Task requirements: Every line below that carries the word "elblag" needs to be copied.

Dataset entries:

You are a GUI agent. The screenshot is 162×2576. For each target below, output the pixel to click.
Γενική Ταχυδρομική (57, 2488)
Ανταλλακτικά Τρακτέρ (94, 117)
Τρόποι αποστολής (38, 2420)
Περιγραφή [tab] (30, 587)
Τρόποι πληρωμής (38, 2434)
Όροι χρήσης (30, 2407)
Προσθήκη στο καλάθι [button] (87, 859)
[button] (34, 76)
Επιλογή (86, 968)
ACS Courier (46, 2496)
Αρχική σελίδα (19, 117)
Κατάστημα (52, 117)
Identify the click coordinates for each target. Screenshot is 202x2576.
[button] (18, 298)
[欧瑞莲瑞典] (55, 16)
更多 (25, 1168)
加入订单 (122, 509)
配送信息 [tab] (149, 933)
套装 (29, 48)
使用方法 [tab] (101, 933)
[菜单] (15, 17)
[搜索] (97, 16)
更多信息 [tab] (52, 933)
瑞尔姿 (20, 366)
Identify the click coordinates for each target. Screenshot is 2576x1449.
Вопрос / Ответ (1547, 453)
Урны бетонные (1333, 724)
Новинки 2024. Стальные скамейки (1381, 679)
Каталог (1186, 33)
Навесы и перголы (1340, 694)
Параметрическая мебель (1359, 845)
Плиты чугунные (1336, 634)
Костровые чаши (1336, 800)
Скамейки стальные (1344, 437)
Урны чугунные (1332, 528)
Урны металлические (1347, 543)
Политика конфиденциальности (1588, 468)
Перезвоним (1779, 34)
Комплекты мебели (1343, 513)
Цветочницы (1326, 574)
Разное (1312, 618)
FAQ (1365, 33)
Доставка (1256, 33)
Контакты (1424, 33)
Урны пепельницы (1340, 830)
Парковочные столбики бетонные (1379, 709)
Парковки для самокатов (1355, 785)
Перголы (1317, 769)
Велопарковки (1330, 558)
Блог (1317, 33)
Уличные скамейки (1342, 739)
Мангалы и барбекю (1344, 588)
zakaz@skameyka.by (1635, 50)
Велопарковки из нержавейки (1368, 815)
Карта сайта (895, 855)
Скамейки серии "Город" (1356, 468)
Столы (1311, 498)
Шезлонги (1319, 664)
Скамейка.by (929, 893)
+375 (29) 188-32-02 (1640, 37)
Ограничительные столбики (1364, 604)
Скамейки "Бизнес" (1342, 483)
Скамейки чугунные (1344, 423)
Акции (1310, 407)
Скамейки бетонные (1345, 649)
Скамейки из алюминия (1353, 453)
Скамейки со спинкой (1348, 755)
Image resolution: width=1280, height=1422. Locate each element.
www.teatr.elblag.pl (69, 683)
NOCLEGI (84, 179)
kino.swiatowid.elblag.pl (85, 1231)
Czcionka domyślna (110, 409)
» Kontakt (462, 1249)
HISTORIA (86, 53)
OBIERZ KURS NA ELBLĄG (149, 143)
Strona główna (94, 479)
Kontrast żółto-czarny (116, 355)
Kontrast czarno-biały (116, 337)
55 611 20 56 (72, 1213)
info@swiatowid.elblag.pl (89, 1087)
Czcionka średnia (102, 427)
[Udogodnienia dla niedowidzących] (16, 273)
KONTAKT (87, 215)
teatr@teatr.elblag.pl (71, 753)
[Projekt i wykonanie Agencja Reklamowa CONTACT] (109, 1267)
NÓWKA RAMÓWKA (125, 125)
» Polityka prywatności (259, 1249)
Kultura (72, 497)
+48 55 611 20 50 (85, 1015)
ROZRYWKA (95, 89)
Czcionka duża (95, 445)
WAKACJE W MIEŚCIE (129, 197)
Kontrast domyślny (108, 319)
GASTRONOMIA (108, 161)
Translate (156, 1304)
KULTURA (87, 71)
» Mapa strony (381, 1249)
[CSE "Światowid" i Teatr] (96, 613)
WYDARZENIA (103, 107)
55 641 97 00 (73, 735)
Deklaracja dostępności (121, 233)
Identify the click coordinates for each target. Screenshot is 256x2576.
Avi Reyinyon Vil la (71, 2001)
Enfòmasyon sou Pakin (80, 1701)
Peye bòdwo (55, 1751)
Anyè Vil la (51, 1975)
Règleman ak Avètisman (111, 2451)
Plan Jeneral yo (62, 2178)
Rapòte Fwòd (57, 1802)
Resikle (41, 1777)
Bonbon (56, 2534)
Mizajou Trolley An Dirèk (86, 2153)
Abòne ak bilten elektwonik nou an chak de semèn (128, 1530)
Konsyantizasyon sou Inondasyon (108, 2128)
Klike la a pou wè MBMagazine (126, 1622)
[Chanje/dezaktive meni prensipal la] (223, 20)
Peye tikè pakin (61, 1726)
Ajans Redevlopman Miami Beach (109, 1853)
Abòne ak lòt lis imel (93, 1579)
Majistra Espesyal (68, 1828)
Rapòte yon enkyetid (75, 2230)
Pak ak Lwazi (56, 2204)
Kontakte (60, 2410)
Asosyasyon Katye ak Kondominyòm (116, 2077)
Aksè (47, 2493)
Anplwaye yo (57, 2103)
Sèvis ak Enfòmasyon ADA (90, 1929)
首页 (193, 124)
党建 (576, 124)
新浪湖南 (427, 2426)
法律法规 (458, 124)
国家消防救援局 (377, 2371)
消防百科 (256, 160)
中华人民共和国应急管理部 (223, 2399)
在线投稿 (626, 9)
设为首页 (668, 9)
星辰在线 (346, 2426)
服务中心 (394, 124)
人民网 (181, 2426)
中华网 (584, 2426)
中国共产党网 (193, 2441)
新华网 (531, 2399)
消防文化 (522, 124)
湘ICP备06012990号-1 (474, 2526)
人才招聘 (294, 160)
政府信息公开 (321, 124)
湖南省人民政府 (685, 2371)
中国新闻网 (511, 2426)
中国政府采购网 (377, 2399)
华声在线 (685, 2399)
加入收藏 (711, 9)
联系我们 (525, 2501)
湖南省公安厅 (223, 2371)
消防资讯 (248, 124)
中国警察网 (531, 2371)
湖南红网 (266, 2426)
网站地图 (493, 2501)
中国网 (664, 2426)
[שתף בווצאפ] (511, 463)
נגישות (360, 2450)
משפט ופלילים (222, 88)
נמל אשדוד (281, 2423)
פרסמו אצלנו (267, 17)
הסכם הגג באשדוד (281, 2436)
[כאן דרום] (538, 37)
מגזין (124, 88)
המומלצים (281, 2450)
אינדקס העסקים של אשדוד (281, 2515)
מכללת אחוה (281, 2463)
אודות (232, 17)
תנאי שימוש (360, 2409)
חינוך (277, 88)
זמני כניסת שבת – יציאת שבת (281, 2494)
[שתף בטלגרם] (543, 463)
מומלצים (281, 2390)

Response:
www.teatr.elblag.pl (69, 683)
kino.swiatowid.elblag.pl (85, 1231)
info@swiatowid.elblag.pl (89, 1087)
teatr@teatr.elblag.pl (71, 753)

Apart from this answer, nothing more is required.